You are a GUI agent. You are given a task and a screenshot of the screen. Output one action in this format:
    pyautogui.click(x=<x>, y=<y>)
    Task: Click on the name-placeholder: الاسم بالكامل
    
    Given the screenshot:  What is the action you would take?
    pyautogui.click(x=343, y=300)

........

*Work request:* Copy the lines above word for word, from the first line through the last.

*Exercise response:*
You are a GUI agent. You are given a task and a screenshot of the screen. Output one action in this format:
    pyautogui.click(x=<x>, y=<y>)
    Task: Click on the name-placeholder: الاسم بالكامل
    
    Given the screenshot:  What is the action you would take?
    pyautogui.click(x=343, y=300)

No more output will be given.